Chapter 3 is on Deception.
"Throughout the ages... the weak have survived by fooling the strong." If you speak the truth to those with overwhelming power over you, your life can be in danger. He believes that the prophecy against Tyre in Ezekiel 27 is really code for his captors in Babylon.

The disinherited then have three options:

1. Is to see no choice. You must accept that all of life is a lie. Honesty is not a choice if you are to survive.

2. A second is to compartmentalize and compromise as necessary. Be truthful in those areas you can and live the lie when you have to.

He considers both of these alternatives detrimental to the soul. "If a man continues to call a good thing bad, he will eventually lose his sense of moral distinctions." "The penalty of deception is to become a deception."

3. He advocates "complete and devastating sincerity," for this puts the powerful and the weak on equal terms. He believes Jesus modeled this approach. "The insistence of Jesus on genuineness is absolute." "A man is a man, no more, no less." [sic]
"I can sympathize only when I see myself in another's place."

Chapter 4
Chapter 4 of Howard Thurman's book is on hate. While it starts off talking about the hate the strong can have toward the weak, he spends most of the chapter warning about hatred from the weak toward the strong.
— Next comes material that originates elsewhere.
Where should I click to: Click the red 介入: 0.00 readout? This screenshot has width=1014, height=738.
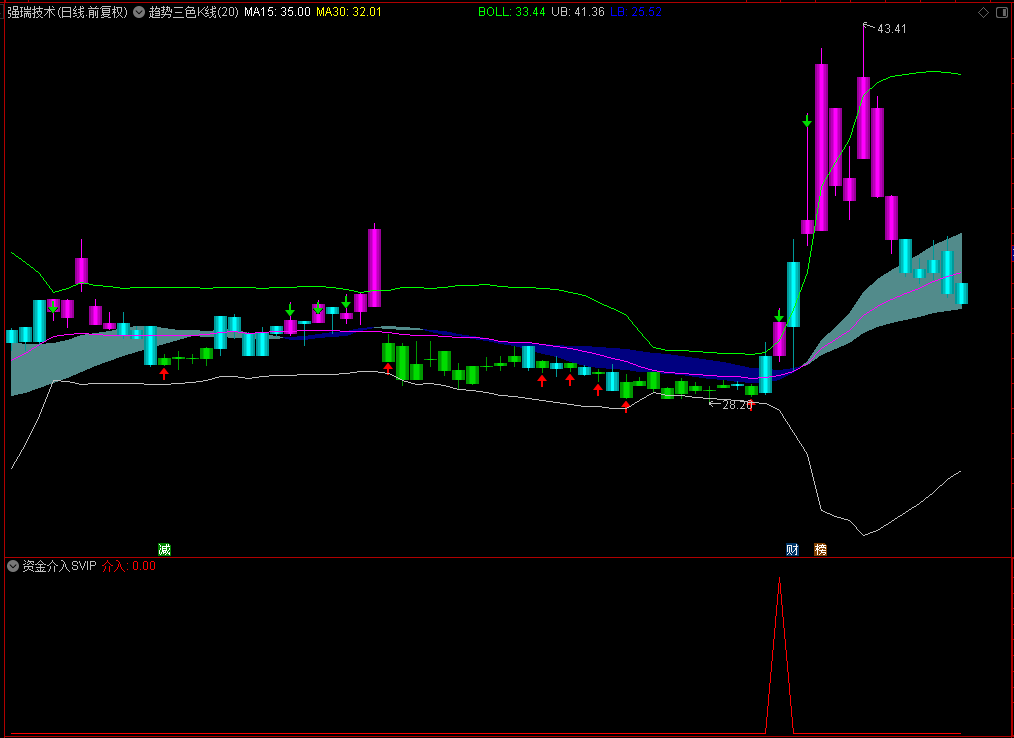(x=129, y=566)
"Hatred destroys finally the core of the life of the hater." "Hatred cannot be controlled once set in motion." "Jesus rejected hatred... not because he lacked the incentive. Jesus rejected hatred because he saw that hatred meant death to the mind, death to the spirit, death to communion with his Father."

Chapter 5
The last chapter is on love, loving our enemies in particular. He mentions three levels of such love: 1) toward our peers, 2) toward those in our community with whom it is not going to be popular to befriend (e.g., tax collectors), 3) toward dominating, oppressive powers (e.g., Rome).

A first step is to undermine the enemy status of the other. Find a space where you are just one human in relation to another human. Love will also require forgiveness for injury perpetuated by another group.

One might object, "Can the mouse forgive the cat for eating him?" It is not easy. Perhaps it is impossible in our own power. But "it is clear that before love can operate, there is the necessity for forgiveness."

Forgiveness is necessary 1) because God forgives us again and again, 2) because no evil deed represents the full intent of the doer, and 3) no evildoer ultimately goes unpunished.